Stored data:
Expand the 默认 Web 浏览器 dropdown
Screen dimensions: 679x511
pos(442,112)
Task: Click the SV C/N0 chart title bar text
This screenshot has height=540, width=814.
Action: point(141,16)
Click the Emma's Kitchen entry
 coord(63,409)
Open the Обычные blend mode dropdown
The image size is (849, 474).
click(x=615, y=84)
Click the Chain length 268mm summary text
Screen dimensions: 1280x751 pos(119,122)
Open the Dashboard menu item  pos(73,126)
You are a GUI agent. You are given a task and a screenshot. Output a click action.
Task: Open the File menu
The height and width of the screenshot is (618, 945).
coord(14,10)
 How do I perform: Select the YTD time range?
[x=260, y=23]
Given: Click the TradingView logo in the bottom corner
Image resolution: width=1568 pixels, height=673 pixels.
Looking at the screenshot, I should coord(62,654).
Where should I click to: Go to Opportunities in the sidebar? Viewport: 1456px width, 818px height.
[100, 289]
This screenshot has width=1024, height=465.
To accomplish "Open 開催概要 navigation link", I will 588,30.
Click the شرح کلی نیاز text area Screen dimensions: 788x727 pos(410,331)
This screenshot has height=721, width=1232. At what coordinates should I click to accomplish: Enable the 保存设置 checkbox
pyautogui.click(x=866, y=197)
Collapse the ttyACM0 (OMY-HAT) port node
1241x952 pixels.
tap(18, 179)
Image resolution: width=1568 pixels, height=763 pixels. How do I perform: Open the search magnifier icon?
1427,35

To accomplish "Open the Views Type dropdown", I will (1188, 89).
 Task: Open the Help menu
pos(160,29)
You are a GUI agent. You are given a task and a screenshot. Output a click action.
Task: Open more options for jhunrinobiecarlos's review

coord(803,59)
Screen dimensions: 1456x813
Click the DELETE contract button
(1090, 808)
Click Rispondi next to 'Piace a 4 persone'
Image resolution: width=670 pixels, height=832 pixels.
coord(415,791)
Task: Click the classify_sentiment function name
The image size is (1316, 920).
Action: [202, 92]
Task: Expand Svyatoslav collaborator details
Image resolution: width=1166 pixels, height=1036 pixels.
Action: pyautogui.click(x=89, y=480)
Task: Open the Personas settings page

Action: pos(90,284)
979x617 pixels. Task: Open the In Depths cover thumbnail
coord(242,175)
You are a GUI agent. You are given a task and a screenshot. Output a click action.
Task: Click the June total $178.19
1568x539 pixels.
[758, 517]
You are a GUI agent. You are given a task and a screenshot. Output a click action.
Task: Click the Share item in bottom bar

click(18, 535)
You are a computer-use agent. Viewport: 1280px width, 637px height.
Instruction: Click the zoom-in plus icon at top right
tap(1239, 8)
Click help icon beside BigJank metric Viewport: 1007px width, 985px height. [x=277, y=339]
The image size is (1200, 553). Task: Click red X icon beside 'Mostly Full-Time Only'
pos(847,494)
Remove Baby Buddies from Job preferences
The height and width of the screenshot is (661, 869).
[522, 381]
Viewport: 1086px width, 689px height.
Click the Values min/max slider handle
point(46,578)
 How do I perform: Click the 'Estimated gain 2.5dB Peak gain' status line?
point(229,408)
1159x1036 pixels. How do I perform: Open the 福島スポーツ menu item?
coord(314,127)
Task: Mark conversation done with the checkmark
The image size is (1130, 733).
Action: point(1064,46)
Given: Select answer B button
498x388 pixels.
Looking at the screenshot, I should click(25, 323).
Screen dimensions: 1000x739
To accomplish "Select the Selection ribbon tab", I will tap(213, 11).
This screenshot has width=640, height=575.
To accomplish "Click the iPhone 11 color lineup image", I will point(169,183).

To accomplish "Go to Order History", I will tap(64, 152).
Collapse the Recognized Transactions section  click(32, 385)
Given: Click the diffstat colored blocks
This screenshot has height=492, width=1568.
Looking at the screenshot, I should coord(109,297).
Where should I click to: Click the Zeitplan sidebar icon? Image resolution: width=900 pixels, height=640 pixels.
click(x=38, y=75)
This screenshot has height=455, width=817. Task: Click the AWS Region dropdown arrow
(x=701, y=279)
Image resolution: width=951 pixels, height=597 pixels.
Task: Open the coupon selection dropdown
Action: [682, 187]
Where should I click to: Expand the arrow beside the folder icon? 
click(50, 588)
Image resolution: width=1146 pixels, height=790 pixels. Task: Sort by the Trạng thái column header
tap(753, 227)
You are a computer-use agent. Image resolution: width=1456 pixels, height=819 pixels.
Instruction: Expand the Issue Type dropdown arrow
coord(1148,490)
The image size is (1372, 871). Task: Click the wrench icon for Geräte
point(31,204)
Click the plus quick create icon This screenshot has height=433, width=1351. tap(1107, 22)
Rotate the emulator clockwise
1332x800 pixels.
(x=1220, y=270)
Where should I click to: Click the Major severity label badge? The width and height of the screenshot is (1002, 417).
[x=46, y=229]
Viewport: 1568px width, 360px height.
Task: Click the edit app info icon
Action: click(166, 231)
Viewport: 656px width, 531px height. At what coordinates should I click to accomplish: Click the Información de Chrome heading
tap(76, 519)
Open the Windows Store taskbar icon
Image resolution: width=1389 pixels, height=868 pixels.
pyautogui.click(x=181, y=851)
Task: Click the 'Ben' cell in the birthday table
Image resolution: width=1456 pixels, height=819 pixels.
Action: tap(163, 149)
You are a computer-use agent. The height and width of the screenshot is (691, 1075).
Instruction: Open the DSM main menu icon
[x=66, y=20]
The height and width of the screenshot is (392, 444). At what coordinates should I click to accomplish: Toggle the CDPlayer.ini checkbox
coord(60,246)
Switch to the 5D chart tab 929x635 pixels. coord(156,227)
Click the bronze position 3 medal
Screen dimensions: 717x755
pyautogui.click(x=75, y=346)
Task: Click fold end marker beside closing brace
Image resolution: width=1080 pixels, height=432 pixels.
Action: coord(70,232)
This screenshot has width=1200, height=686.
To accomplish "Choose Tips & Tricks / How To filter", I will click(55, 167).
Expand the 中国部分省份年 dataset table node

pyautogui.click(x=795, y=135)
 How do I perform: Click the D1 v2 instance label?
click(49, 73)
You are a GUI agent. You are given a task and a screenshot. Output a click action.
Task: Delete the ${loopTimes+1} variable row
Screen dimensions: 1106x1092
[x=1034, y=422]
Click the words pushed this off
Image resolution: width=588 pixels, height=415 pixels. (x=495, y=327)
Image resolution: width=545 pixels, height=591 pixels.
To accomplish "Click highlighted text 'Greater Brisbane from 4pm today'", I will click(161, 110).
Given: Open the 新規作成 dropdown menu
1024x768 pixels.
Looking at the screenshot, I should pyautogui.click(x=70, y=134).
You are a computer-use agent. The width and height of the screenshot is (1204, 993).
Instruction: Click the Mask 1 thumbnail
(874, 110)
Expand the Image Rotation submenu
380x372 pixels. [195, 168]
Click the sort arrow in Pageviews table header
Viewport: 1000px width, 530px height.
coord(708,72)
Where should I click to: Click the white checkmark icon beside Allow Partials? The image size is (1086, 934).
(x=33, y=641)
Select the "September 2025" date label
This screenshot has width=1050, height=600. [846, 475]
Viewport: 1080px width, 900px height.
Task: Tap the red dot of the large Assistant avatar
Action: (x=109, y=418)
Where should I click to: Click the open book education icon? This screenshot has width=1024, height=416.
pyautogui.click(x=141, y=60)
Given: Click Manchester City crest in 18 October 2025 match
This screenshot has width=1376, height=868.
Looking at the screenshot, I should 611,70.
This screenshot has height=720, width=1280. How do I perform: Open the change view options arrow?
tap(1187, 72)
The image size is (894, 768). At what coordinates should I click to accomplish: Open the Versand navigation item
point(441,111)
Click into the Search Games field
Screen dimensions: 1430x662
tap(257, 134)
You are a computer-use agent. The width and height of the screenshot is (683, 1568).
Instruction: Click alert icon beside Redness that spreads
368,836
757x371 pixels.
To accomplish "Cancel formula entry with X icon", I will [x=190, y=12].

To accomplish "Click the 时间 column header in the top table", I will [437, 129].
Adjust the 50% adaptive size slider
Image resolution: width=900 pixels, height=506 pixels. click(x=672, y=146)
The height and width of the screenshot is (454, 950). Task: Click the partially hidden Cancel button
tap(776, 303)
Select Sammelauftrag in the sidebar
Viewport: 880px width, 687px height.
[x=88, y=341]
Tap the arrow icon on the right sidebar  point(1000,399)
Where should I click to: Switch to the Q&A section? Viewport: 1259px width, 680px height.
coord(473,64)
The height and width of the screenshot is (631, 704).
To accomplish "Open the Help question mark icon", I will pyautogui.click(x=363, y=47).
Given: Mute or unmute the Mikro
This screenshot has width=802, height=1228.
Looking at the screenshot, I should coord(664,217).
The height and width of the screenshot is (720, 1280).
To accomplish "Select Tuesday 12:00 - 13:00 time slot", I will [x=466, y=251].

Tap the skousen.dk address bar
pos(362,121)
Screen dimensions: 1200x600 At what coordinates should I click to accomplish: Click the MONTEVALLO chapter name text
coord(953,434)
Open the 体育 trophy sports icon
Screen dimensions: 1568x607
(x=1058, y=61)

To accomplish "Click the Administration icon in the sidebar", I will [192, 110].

## Work request
Begin at the line that has "This screenshot has height=492, width=1568." in the entries above; stop after the line that has "You are a computer-use agent. Image". Transcribe exactly those lines and no others.

## Output of the exercise
This screenshot has height=492, width=1568.
Looking at the screenshot, I should coord(109,297).
Where should I click to: Click the Zeitplan sidebar icon? Image resolution: width=900 pixels, height=640 pixels.
click(x=38, y=75)
This screenshot has height=455, width=817. Task: Click the AWS Region dropdown arrow
(x=701, y=279)
Image resolution: width=951 pixels, height=597 pixels.
Task: Open the coupon selection dropdown
Action: [682, 187]
Where should I click to: Expand the arrow beside the folder icon? 
click(50, 588)
Image resolution: width=1146 pixels, height=790 pixels. Task: Sort by the Trạng thái column header
tap(753, 227)
You are a computer-use agent. Image resolution: width=1456 pixels, height=819 pixels.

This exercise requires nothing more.